Seven Miami-Dade hospitals fell below national standards for combating infections acquired by patients in hospitals, and patients at one hospital — North Shore Medical Center in Miami — were more likely to develop infections than patients at any other hospital in South Florida, according to data collected by the federal government as part of a national effort to reduce such infections.
The Centers for Disease Control and Prevention tracks how hospitals around the nation perform on preventing six types of frequently occurring infections, including bloodstream and urinary tract infections that result from catheters and surgical site infections that develop after colon and hysterectomy operations.
North Shore Medical Center did worse than national standards in controlling four types of infections.
Only one other Florida hospital, UF Health Jacksonville, a teaching hospital in Duval County, underperformed the CDC benchmarks in more than two categories, and only seven hospitals in the nation underperformed in four categories.
Cristy Martinez Paez, a spokeswoman for North Shore Medical Center, wrote in an email that the hospital provides “high-quality patient care” and is engaged in an “ongoing effort to reduce hospital-acquired infections by implementing proven methods such as a comprehensive safety program on every unit.”
She wouldn’t provide details of the safety program, saying only that “we continue to work toward a goal of zero cases.”

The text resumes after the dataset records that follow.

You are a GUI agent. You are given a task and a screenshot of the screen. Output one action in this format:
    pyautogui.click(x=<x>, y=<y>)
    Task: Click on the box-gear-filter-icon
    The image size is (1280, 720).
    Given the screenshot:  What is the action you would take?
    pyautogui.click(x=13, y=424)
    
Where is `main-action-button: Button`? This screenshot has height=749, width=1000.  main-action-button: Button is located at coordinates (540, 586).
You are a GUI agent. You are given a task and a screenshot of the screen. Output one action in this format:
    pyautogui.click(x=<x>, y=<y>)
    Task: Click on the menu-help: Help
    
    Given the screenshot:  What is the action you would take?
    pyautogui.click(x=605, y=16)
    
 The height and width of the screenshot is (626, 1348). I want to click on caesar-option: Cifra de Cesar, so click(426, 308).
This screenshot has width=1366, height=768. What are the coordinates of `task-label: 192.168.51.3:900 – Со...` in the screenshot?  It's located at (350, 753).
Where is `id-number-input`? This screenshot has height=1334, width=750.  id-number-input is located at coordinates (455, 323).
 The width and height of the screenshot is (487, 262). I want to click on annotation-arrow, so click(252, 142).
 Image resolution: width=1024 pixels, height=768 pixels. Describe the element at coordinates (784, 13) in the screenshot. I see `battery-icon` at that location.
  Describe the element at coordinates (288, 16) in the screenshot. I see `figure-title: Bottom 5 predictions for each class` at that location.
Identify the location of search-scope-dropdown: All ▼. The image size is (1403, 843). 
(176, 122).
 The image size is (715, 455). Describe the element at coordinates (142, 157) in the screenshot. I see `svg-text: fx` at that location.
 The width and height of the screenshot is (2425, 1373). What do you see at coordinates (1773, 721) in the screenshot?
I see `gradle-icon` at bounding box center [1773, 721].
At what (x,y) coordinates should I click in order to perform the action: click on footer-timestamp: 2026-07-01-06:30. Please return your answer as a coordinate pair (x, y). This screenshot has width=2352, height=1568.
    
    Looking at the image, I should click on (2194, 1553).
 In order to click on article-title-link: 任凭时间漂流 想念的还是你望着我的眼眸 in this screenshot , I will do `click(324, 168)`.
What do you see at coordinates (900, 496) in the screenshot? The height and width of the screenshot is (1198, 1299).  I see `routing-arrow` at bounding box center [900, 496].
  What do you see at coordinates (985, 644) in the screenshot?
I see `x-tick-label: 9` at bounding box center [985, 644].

The CDC collected the data on infections from 4,683 hospitals around the county, including 179 in Florida, between October 2012 and September 2013.
“These kinds of infections usually occur because of fairly simple problems and errors by healthcare providers — and they have simple solutions that can be easily enacted,” said Robert Brooks, a patient safety expert who served as secretary of the Florida Department of Health between 1999 and 2001.
One in 25 patients develop an infection on any given day while in hospital care and one in nine people infected will die in the hospital, according to the CDC.
“We as a society need to continue to bring attention to facilities that don’t meet community standards in relation to medical errors or hospital-acquired infections,” said Brooks, who is also an adjunct professor at the University of South Florida.
In Miami, North Shore did worse than national benchmarks in four categories: central-line bloodstream infections, catheter-associated urinary tract infections and infections from two types of antibiotic-resistant bacteria, MRSA and C. diff.
Tenet Healthcare, the Dallas-based company that owns North Shore, did not respond to a request for comment.
UF Health Jacksonville, part of the University of Florida health system, also underperformed in four categories.
“Safety-net hospitals like ours tend to be at a disadvantage in these studies when compared to other hospitals because of our unique patient population,” said Daniel Leveton, a spokesman for UF Health Jacksonville, in a statement.
Leveton said the hospital tends to treat patients with more severe conditions who haven’t had adequate access to preventive care. “Treating them can be more of a challenge, one we accept as part of our mission in helping this community,” he said.
Jackson Memorial Hospital in Miami, also considered a safety-net institution, exceeded expectations for bloodstream and urinary tract infections but failed to meet them for MRSA.
Nancy Foster, vice president of patient safety at the American Hospital Association, said the CDC data were by and large “very well crafted,” but it might be penalizing to hospitals that aggressively diagnosed and treated infections. She also said the overuse of antibiotics could lead to problems.
“We don’t want to over-prescribe antibiotics because that leads to even more antibiotic resistant organisms,” Foster said.
As a whole, Florida hospitals are performing significantly better than national benchmarks in three areas: bloodstream, urinary tract and colon infections, according to CDC data released in March.
Bruce Rueben, president of the Florida Hospital Association, a trade group, said hospitals in the state were working together to find effective strategies for reducing infections and other hospital-related injuries like falls and medication overdoses. Patients and providers would benefit from focusing on the problems, Rueben said, in part because hospitals have higher treatment costs when patients develop complications under their care.
The federal government compiles scores for individual hospitals based on a broad range of patient safety measures, including hospital-acquired infections.
In December, the government will announce the first round of financial penalties, assessed through Medicare payments, for hospitals with low safety scores. The program was established as part of the Affordable Care Act.
The government is also expected to release updated infection rates for hospitals by the end of December.
Standardizing procedures that nurses and doctors perform on patients can help prevent infections, said Dr. Robert Goldszer, chief medical officer at Mount Sinai Medical Center in Miami Beach.
“More variation means more opportunities for things to go wrong,” Goldszer said. “We’re trying to design the easiest way to provide our patients with the right care all the time.”
Mount Sinai performed worse than national benchmarks in preventing MRSA and post-surgical colon infections but exceeded for urinary tract and C. diff infections.
Goldszer said Mount Sinai had worked with the Florida Hospital Association and other healthcare institutions to identify ways to improve its fight against infections including increased hand-washing, special soaps to clean a patient’s skin before surgery, avoiding the over-use of catheters and investigating how every new infection occurs.
He said the hospital had reduced the frequency of colon infections from 20 cases in 2013 to five as of September this year, and had also seen a moderate drop in its rate of MRSA infections.
“We need to continuously measure and assess our progress,” Goldszer said.